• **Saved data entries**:
·····

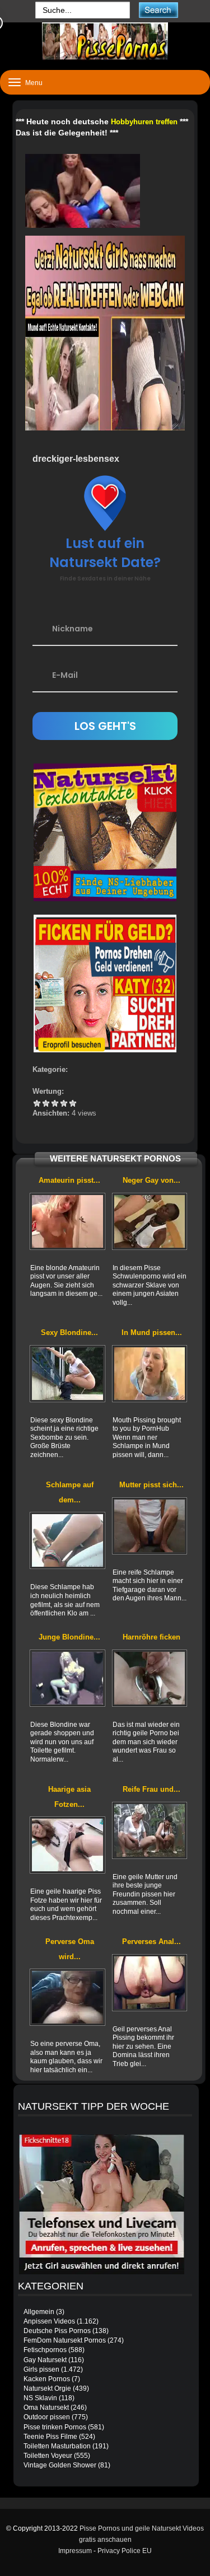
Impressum (75, 2551)
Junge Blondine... (69, 1637)
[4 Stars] (63, 1103)
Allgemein (39, 2312)
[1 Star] (36, 1103)
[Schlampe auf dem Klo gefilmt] (67, 1540)
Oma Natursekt (46, 2407)
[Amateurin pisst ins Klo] (67, 1221)
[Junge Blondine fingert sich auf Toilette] (67, 1678)
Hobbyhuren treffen (144, 122)
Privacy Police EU (124, 2551)
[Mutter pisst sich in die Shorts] (150, 1526)
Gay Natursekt (45, 2360)
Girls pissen (41, 2369)
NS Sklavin (40, 2398)
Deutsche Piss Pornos (57, 2331)
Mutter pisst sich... (151, 1485)
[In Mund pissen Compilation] (150, 1374)
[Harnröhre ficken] (150, 1678)
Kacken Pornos (47, 2379)
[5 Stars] (72, 1103)
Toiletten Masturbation (57, 2446)
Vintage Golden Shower (60, 2465)
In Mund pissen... (152, 1332)
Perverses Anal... (151, 1941)
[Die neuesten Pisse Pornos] (105, 41)
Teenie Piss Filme (50, 2437)
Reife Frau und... (151, 1789)
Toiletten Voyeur (48, 2456)
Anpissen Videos (49, 2321)
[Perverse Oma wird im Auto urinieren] (67, 1997)
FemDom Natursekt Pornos (65, 2340)
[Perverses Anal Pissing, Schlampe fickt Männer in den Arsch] (150, 1983)
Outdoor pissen (47, 2417)
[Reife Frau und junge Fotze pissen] (150, 1830)
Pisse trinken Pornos (55, 2427)
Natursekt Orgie (47, 2388)
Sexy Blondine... (69, 1332)
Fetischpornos (45, 2350)
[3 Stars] (54, 1103)
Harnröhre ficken (151, 1637)
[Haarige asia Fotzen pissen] (67, 1845)
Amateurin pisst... (69, 1180)
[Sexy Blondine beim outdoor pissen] (67, 1374)
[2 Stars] (45, 1103)
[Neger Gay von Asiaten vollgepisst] (150, 1221)
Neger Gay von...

·····

• **What needs to be done**: From the data above, pick out each line containing "Perverses" and copy it.

• **Result of the task**:
Perverses Anal... (151, 1941)
[Perverses Anal Pissing, Schlampe fickt Männer in den Arsch] (150, 1983)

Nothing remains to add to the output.